– «Два гуся, восьмое марта». Однако, статья у вас. Кайфоловов давно легализовали, узаконили пятницу, чтоб они уделывались; в субботу их отскрёбывают, а в воскресенье – на работу, обычно что-нибудь немыслительное. Они научились синтезировать яды по ГОСТУ, но вы пошли дедовским методом – экспериментально и наверняка. Вы не можете весь день лечиться в колбе! Слишком расточительно! – голос прокурора бил из динамиков плазмы.

Обвиняемый – хиленький хипстер лет двадцати – уселся за стол, как прописался.

– Кто тут у нас… Андрей… Паспортный возраст 20 лет, белковый… 20. Какая досада… – Прокурор едва улыбнулся и гнул ложку большим пальцем, как и всю правовую систему, задорно подминал своей неистовой жаждой справедливости.

При взгляде на обвиняемого Алина вздрогнула: «Он? … Он! … Не он! …»

– На торчка ты не похож. Для сбытчика – дохлый объём. Остаётся третий вариант, – давил прокурор.

– Я торчок, я ужасный, прирождённый торчок! – напрашивался обвиняемый.

– Ты – тюфяк. Недоделанный программистик.

Алина ужаснулась. Она бы тоже созналась в любом грехе, лишь бы…

– Я торчок! Вы… вы просто не знаете.

– Ты решил отравиться, – прокурор смотрел исподлобья. Избавление от бессмертия, статья 34, – безо всякого Уголовного кодекса прокурор цитировал: «Статья тысяча шестьдесят восемь, сговор группы лиц или незаконных образований в подрыве идеологических основ бессмертия или подстрекательстве, распространения материалов, содержащих пропаганду прерывания бессмертия, а также вовлечение третьих лиц в демонстрационные протесты, подготовку…».

– Товарищ, Верховный прокурор, – обвиняемый вырвался из стращающего потока. – Я признал вину за употребление, а вы меня под расстрельную статью!
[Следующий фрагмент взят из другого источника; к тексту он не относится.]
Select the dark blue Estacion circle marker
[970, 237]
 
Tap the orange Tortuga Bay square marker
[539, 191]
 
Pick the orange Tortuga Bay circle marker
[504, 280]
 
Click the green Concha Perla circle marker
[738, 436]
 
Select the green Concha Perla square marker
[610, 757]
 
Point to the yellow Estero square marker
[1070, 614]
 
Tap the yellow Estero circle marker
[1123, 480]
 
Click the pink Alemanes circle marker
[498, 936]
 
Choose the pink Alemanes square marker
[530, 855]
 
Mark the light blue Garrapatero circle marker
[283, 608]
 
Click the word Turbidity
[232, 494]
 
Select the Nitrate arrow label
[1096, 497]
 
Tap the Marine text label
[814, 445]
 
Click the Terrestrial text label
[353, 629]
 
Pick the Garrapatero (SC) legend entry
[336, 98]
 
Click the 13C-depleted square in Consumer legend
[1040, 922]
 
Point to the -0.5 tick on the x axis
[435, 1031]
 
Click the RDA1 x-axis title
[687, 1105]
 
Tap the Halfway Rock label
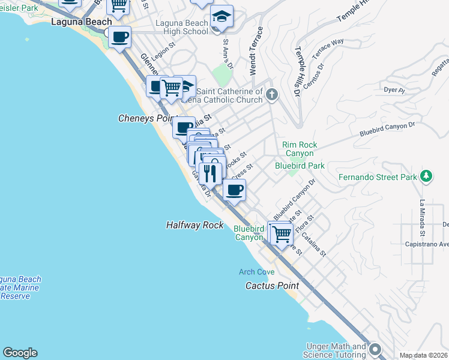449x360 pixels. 194,225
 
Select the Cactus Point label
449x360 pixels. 272,286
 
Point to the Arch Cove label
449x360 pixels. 257,272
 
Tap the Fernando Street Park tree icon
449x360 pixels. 426,176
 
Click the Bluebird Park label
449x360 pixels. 300,165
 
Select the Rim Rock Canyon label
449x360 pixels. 300,149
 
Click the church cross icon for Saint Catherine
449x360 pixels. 272,94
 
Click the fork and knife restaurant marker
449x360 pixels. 209,173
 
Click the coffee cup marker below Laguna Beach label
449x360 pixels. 119,37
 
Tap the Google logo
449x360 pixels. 20,353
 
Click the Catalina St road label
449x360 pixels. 314,245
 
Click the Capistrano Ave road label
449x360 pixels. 427,244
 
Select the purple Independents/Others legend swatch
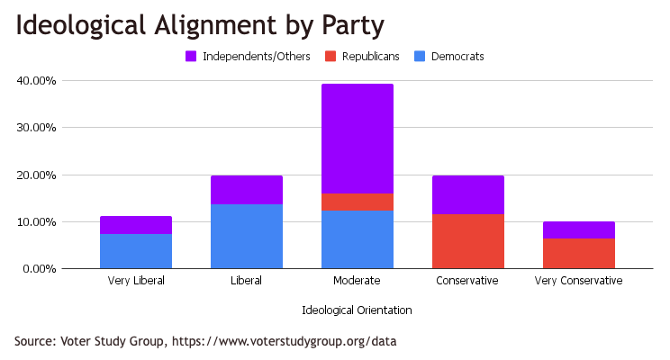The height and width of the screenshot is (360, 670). [x=191, y=57]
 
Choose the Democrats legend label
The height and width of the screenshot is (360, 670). [x=457, y=57]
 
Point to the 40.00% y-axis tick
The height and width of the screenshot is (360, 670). [x=37, y=81]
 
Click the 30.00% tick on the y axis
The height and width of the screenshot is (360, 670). [x=37, y=128]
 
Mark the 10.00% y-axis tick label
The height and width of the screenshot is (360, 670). [x=37, y=221]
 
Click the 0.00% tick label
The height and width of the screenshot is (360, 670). [x=40, y=268]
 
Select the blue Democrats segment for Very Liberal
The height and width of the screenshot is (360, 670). [x=136, y=251]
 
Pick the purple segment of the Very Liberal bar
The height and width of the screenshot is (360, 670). [x=136, y=225]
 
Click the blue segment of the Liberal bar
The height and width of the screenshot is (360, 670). [x=247, y=237]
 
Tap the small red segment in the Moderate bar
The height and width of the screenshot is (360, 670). [x=358, y=202]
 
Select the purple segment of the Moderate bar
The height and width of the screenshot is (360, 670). [x=358, y=139]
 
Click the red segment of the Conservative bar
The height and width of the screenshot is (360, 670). [x=468, y=241]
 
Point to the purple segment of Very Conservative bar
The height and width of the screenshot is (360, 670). [x=579, y=230]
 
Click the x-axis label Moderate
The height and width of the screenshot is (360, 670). [x=358, y=281]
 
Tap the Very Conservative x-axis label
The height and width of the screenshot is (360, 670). [x=579, y=281]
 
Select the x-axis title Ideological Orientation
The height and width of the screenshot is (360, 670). [x=358, y=310]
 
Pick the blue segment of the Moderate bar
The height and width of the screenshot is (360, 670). [x=358, y=239]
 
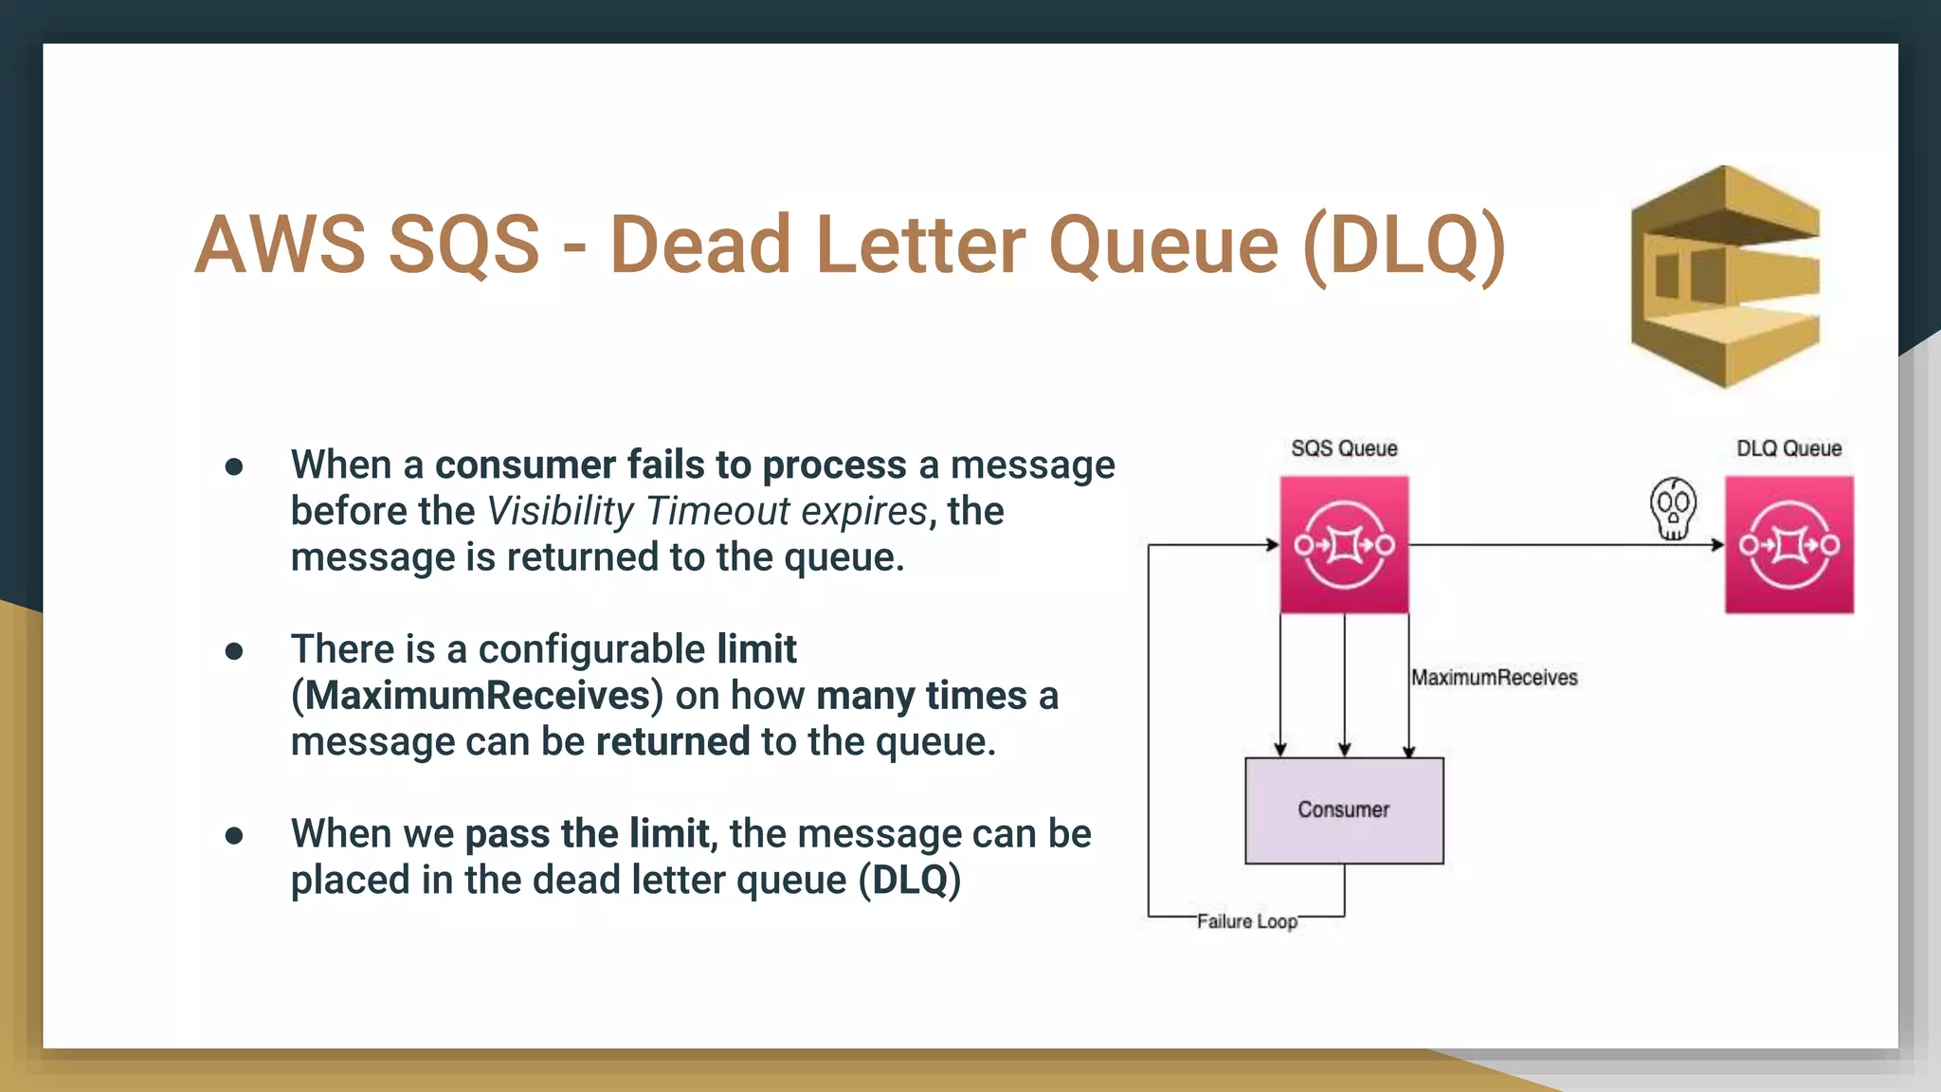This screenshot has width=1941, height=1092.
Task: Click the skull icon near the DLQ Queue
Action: tap(1673, 508)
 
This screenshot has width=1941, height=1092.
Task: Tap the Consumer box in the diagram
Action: tap(1343, 810)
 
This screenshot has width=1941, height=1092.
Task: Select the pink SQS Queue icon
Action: tap(1344, 545)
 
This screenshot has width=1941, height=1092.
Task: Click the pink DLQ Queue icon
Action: tap(1788, 545)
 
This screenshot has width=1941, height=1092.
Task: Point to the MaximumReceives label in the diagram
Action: tap(1494, 678)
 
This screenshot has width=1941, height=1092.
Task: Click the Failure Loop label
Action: tap(1246, 921)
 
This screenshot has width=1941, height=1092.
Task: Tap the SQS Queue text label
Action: tap(1344, 448)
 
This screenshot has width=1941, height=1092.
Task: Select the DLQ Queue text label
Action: tap(1788, 448)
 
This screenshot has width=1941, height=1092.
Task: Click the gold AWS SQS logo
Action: tap(1725, 277)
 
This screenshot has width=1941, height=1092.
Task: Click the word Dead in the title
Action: tap(699, 245)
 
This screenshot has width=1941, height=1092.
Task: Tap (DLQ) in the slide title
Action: tap(1405, 245)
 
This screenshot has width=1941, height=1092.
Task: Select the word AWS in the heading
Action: tap(280, 245)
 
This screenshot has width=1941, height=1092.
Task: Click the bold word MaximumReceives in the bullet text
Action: tap(477, 696)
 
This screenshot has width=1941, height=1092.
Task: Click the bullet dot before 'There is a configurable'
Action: tap(234, 650)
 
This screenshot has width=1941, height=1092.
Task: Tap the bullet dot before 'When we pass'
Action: tap(234, 835)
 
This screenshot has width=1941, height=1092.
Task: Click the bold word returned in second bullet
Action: tap(672, 741)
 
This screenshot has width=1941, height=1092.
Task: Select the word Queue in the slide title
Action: tap(1164, 245)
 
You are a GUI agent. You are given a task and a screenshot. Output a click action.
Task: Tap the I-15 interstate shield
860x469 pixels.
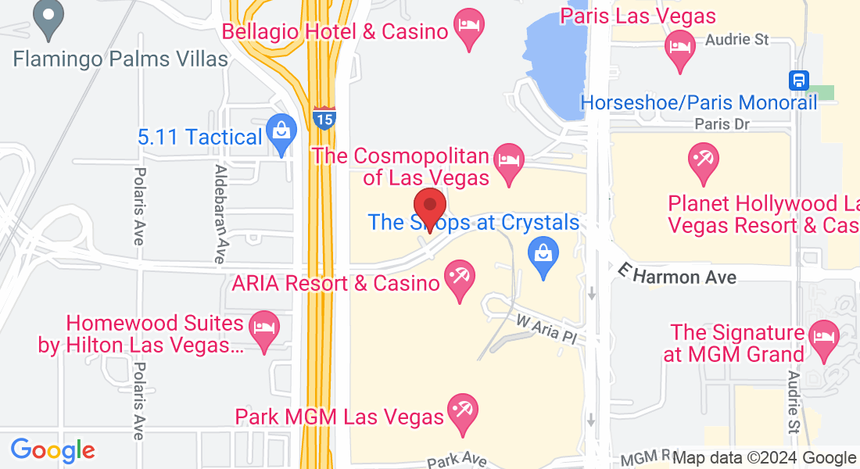point(324,118)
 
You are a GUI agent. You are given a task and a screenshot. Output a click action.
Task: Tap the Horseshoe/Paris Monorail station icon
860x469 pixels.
point(798,80)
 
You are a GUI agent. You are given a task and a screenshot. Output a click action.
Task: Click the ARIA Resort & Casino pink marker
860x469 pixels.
point(458,279)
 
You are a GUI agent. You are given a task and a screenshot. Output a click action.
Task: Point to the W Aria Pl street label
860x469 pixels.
point(546,328)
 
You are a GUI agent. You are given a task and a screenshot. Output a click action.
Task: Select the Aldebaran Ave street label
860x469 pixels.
point(222,213)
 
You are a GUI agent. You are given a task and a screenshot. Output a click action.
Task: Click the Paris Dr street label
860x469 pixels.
point(722,124)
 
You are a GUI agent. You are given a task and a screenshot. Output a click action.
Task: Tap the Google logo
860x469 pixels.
point(52,450)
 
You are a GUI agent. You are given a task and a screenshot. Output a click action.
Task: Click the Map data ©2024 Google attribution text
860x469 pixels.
point(764,458)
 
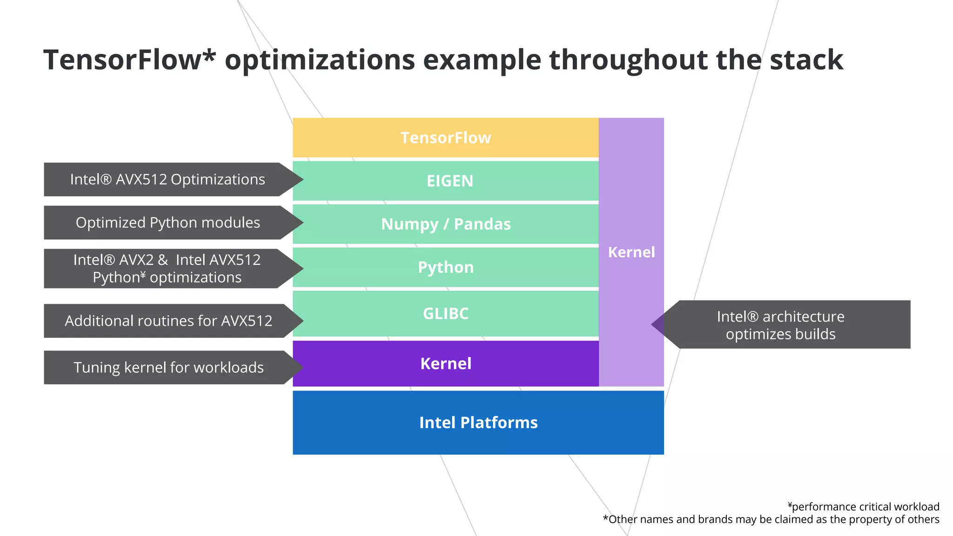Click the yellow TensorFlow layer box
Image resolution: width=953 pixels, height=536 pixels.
click(x=445, y=138)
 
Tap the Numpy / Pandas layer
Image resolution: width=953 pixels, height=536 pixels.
click(x=445, y=224)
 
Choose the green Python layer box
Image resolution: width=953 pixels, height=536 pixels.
click(x=445, y=267)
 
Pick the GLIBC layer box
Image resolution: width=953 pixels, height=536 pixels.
click(x=445, y=314)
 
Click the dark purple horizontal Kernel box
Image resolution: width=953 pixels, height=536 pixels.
click(x=445, y=363)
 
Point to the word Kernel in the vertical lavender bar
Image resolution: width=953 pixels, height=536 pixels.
click(x=631, y=252)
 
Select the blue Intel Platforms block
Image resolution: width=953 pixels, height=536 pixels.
click(x=478, y=422)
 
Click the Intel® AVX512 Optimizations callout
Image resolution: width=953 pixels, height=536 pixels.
click(x=168, y=180)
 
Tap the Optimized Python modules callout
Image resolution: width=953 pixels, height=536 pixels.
click(x=168, y=222)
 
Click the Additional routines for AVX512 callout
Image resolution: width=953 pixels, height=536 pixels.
click(x=168, y=321)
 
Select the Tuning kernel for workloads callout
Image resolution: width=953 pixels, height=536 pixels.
click(x=168, y=368)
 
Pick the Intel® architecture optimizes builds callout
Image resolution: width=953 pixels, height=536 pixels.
click(x=780, y=325)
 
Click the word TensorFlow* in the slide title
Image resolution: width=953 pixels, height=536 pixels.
click(x=129, y=60)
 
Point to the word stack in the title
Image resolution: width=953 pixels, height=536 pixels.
click(x=806, y=60)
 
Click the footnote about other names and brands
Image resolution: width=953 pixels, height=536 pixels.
click(x=771, y=519)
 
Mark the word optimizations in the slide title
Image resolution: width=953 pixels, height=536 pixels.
click(x=320, y=60)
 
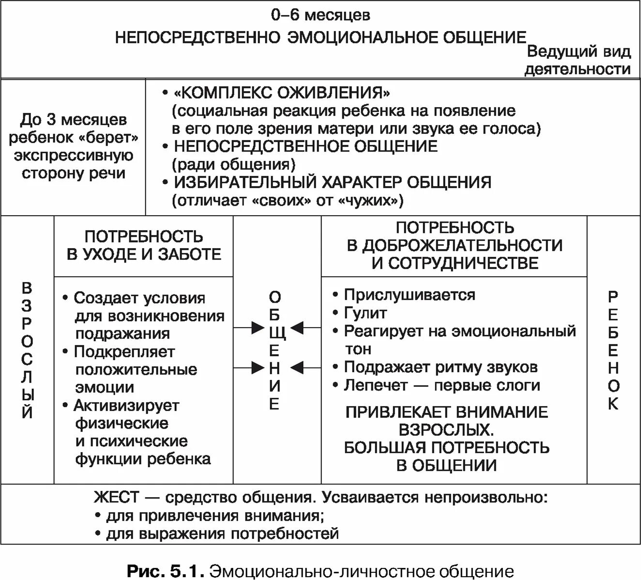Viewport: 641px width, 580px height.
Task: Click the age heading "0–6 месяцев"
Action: coord(320,15)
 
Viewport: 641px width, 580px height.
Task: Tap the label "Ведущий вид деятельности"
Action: coord(578,61)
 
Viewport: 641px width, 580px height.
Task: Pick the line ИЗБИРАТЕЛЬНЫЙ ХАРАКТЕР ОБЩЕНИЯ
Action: coord(333,182)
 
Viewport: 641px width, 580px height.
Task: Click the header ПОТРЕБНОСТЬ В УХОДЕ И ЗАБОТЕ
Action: coord(144,246)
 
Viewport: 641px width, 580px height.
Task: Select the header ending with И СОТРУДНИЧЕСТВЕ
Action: coord(455,245)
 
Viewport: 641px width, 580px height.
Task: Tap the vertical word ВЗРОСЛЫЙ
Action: coord(28,350)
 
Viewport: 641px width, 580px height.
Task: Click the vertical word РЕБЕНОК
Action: coord(613,350)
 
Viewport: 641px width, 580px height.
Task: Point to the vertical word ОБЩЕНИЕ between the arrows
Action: coord(275,350)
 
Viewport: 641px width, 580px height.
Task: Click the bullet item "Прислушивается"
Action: coord(410,295)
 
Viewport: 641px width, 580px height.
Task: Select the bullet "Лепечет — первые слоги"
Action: coord(442,385)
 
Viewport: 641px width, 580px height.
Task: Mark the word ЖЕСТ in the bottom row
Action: coord(117,497)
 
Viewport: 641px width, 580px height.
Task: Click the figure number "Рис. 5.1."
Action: coord(165,571)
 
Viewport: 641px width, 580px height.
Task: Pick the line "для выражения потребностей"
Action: coord(222,533)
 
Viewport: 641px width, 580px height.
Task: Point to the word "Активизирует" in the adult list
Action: coord(126,405)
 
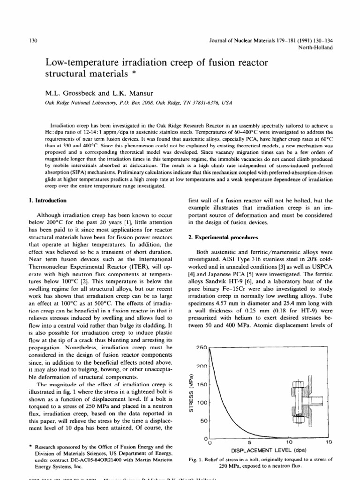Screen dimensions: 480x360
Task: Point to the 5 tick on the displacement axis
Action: pyautogui.click(x=249, y=442)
– Что за вещество-то было, потребитель? … Молчишь? Значит, ты хотел отравиться, чтоб покончить с личным бессмертием. Государство даровало тебе вечную жизнь, работу… У тебя будет шанс всё осознать. С сегодняшнего дня начнётся твоя подготовка в актёры.

– Что? Нет, нет…

– Господи… это ж … – икала Алина.

– Ваша заслуга, Алина, – уже реальный голос, а не скребущий из динамиков упрекнул Алину.

Плазма померкла, а Верховный прокурор – только не в костюме, а одетый как среднестатистическое пляжное лицо – медленно обошёл Алину, нехотя протискиваясь сквозь одну ему известную пору реальности. Его кожа, прожжённая солярием, по цвету напоминала шкуру старого картофеля

– Я приехал ради вас, познакомиться. Я наблюдал за вами: боль, сожаление. Тем не менее вы вынудили паренька признать вину. Бедняга ничего тяжелее «Парацетамола» не глотал, но вы… – ноздри прокурора раздувались, – вы подбросили ему клубный порошок.

– Откуда такая уверенность? Почему не следователь, а вы меня допрашиваете?!

Верховный прокурор поднял руку. Он не хотел тратит на Алину слова, нервы. В его субъективном мире и воздух жалко тратить на таких, как она.

– Алина Шишкина… секретарша… паспортный возраст – 108, белковый возраст – 23… давно взросленькая. Работаете маркетологом в десяти фирмах. Вы тунеядка, однако. Большинство работают на тринадцати работах.

– Мне и на десяти невыносимо!

– Корпорации вкладывают в вас деньги, обучают каждый год! Система заботится, чтоб не были необразованной макакой, работали на максимальной потенциале!

– Как вы вышли на меня?

– Порошок. Слишком оригинально замиксован. Старая школа. В конце концов, все, ретроманы оказываются под забором, и они все чипированные, как непослушные скотинки. Ваш хипстер не упомянул, что познакомился с вами в клубе. Правильно, он бы ничего не доказал, в пакете порошка нашли ваш волос.